Namentlich nicht deklarierte Projekte in Syrien und Georgien
Berlin: (hib/JOH) Die Bundesregierung macht aus Sicherheitsgründen keine Angaben zu namentlich nicht deklarierten Projekten in Syrien und Georgien. Das schreibt sie in ihren Antworten (21/3216, 21/3217) auf zwei Kleine Anfragen (21/2930, 21/2931) der AfD-Fraktion.
Es lägen zum einen keine Einwilligungen der jeweiligen Durchführungsorganisationen, Mittel- und Zuwendungsempfänger vor. Außerdem erfolge die Arbeit der Zuwendungsempfänger beziehungsweise der zivilgesellschaftlichen Akteure in beiden Ländern in einem hochvolatilen Kontext, betont die Bundesregierung. Die öffentliche Nennung einzelner Projekte und Maßnahmenbeschreibungen würde daher „ein nicht unerhebliches Risiko für den Bestand der lokalen nichtstaatlichen Organisationen vor Ort und für die Gesundheit und ggf. sogar das Leben der für die lokale Partnerorganisation tätigen Personen bedeuten“. Zudem sei die vertrauliche Behandlung von sensiblen Daten, wie dem Namen des lokalen Partners, grundlegende Voraussetzung dafür, dass zivilgesellschaftliche Akteure mit der Bundesregierung zusammenarbeiteten. Aus diesen Gründen würden sämtliche der genannten Projekte mit der Kennzeichnung „Diese Information ist für diese Maßnahme nicht verfügbar“ betitelt.

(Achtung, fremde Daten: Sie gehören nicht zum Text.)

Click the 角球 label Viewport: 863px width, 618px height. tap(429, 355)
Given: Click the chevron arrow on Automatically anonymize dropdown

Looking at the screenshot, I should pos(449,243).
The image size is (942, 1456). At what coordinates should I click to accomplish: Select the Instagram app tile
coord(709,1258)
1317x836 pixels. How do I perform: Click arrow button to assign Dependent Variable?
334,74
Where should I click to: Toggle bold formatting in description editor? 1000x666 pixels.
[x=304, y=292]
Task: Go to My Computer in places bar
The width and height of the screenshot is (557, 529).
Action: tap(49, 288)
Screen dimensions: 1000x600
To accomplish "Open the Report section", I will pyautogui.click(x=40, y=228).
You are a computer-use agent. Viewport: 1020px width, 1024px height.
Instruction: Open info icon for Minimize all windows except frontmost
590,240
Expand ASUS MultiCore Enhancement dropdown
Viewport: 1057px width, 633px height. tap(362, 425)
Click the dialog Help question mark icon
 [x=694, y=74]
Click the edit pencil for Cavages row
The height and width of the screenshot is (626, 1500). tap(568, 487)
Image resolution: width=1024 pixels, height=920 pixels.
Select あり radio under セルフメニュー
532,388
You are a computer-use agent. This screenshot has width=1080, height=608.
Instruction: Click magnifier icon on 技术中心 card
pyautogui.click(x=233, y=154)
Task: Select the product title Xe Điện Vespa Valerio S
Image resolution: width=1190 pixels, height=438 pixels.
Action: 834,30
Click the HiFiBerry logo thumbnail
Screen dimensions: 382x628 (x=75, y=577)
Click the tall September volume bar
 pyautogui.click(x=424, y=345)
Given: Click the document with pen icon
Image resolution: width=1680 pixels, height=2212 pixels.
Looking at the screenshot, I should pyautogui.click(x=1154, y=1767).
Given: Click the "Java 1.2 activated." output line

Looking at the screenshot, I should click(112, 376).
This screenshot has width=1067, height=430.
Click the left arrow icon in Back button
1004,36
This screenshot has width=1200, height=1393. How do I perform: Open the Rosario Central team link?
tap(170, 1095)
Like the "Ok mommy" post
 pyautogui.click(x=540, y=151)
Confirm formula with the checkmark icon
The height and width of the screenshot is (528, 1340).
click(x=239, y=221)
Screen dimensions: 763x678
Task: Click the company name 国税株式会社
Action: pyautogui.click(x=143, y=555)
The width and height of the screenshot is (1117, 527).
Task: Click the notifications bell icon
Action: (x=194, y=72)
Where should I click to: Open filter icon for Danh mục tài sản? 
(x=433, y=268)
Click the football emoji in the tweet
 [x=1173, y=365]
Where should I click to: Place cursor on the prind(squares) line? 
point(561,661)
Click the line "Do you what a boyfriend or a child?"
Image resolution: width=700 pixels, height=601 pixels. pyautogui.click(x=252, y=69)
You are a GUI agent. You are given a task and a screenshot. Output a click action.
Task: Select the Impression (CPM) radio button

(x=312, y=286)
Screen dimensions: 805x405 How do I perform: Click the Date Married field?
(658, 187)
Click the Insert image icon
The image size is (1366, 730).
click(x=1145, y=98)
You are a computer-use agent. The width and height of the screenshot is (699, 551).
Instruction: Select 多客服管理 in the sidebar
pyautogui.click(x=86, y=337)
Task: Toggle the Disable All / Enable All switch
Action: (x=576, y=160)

Auch eine Übermittlung der erbetenen Informationen als Verschlusssache scheidet nach Auffassung der Bundesregierung aufgrund der potenziellen Gefahr für Leib und Leben aus. Überdies wäre der mögliche Vertrauensverlust der lokalen Partner ihr zufolge auch dann zu befürchten, wenn die Nennung als Verschlusssache erfolge.